Vietnam and Thailand placed tariffs on Chinese steel exports. China’s Southeast Asian neighbors are joining an international effort to limit its massive steel industry’s influence on world prices led by Europe and the U.S.
Low oil prices forced OPEC’s accounts to dip into deficit for the first time since 1998.
China’s Neighbors Are Sick of Steel Dumping, Too
Countries such as Vietnam, Indonesia and Thailand are challenging a flood of imports from China. They are retooling their steelmaking technology and imposing tariffs as a construction boom spurs steel demand across Southeast Asia
Steel from China is expected to dominate the market for many years, but swelling demand is driving efforts in countries such as Vietnam and Indonesia to build more modern plants, impose tariffs and better compete with China’s vast mills.
Vietnam imposed temporary anti-dumping tariffs ranging from 14% to 23% on steel imports from China and elsewhere in March. It recently slapped additional import duties of up to 25% on more Chinese steel products that will last until October 2019.
Thailand’s commerce ministry is working on the final draft of an anti-dumping law. The government there expects to propose the draft for approval by end-2016, according to a spokeswoman.

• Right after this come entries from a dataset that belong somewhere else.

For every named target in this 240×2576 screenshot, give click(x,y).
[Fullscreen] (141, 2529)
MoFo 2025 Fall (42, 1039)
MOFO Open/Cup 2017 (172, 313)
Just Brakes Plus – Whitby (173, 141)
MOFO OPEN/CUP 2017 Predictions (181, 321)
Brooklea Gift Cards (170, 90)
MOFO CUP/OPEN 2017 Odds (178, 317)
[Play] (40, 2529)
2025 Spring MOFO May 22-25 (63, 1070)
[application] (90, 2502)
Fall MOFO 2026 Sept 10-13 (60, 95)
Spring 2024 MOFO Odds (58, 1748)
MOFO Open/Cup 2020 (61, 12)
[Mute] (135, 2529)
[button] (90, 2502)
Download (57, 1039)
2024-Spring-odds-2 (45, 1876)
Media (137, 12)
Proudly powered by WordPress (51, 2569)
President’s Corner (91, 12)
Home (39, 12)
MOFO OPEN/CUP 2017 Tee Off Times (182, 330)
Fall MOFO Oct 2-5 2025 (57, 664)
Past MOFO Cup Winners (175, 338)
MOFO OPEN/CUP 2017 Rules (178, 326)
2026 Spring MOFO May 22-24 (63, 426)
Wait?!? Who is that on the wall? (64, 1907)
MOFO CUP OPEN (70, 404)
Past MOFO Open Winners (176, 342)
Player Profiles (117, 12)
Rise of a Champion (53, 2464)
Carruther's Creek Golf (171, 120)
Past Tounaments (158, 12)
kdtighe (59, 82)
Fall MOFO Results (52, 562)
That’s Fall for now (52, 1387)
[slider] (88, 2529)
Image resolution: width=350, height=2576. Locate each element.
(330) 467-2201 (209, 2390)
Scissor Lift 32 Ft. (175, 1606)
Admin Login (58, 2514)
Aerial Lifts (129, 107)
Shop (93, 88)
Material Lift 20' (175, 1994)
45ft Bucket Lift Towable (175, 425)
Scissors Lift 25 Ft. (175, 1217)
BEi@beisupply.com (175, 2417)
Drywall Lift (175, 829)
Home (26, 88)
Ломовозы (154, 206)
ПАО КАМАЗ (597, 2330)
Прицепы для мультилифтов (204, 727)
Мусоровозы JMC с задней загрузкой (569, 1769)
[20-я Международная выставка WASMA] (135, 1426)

OPEC Accounts Fall into Deficit, First Time Since 1998
OPEC’s 2015 oil export revenues slumped 46% to a 10-year low, the group said in a report published on Wednesday, underlining the impact on producers’ income from a collapse in prices.
Oil prices are at about $50 a barrel, half their mid-2014 level after being pressured by oversupply. OPEC’s decision in November 2014 to not cut supply, hoping a drop in prices would curb supply from competitors, deepened that decline.